Pressure projection methods

Thank you, professor. but there might be something wrong.

About comment 2. We can replace \bar{p} = 2*p^n - p^{n-1} with p^n, and this format is also formally second-order, but it is unstable. There is currently no proof of stability. There is also a rotational pressure correction method to avoid artificial Neumann BC maybe we can use it, but I am trying to update this code. Page 5 An overview of projection methods for incompressible flows.pdf (943.4 KB)

About comment 3. I understand what you mean. But I’m not sure if I can theoretically use the Dirichelt BC instead of the artificial Neumann BC. For the Neumann BC. I only need to add int1d(Th)(1e-8*pnp1*pp), but the Dirichlet BC requires on(1,2,3,4,pnp1 = pe(t)).

About comment 4. I understand roughly what you mean. I’m still trying to figure out how to fix or avoid this problem.

Ok, this is possible that the use of \bar p is unstable in general, even if it performs well on this test.

The Dirichlet BC is not usable in general since we do not know pe(t). Here it was just to check that it gives the same result as Neumann BC, so that we conclude that on this test there is no boundary layer due to the Neumann BC. Therefore this validates the Neumann BC.
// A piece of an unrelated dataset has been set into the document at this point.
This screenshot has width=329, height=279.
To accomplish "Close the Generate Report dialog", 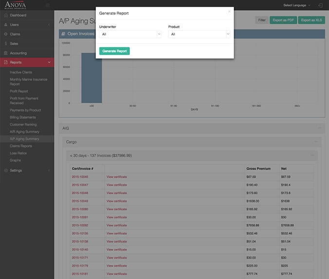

About comment 4, there is no problem, the scheme is OK. This is just to explain that one has to be cautious on the procedure of evaluation of accuracy. One should not take into account the results for too small timestep, because when the timestep tends to 0 the error does not tend to 0, it tends to the error due to mesh size.
For a rigorous testing one should diminish timestep and mesh size simultaneously (but this can be very costly in computational time).

About comment 4. Does this require limiting the spatial step size? Professor. I always use Th = square(200,200), is this enough?

The right way is that each time you divide the timestep by 2, you also multiply the number of space points by 2.
But you can do this only when the H1 error attains its floor value.
Thus an appropriate experiment could be
dt=1/4, 1/8, 1/16 → nx=100
dt=1/32 → nx=200
dt=1/64 -->nx=400
dt=1/128–>nx=800
The last line is probably too expensive, thus you can stop at dt=1/64, nx=400.

I can understand that refining the time step and space step simultaneously can produce better results, but how to calculate the convergence order (time accuracy or spatiotemporal accuracy)?

At a fixed spatial step size, the way I calculate the temporal accuracy is as follows

if(i > 0){
        ConL2u[i] = log(errL2u(i-1)/errL2u(i))/log(dt(i-1)/dt(i));
        ConH1u[i] = log(errH1u(i-1)/errH1u(i))/log(dt(i-1)/dt(i));
        ConL2p[i] = log(errL2p(i-1)/errL2p(i))/log(dt(i-1)/dt(i));
    } 

dt is the time step size.

If we assume that the error is comparable to C_t dt^{\alpha}+C_x h^{\beta}, we see that dividing simultaneously dt and h by 2, the error is divided by 2^{\min(\alpha,\beta)}.
It follows that evaluating the error by dividing the time and space steps, if we obtain a rate of \gamma, it implies that \alpha\geq\gamma and \beta\geq\gamma.
Thus you prove simultaneously the order at least \gamma for time and space.

If you want to prove the same order \gamma for both time and space this is done.
However if for example you want to prove order 1 for time and order 2 for space,
then you have to divide h by 2 and dt by 4, and verify that the error is divided by 4.

If you take h fixed and divide dt by 2, you see that the error C_t dt^{\alpha}+C_x h^{\beta}, decays only if C_t dt^{\alpha}>>C_x h^{\beta}, that is if dt is not too small. Otherwise if C_t dt^{\alpha}<<C_x h^{\beta} it will remain constant equal to C_x h^{\beta}. This is what you observe.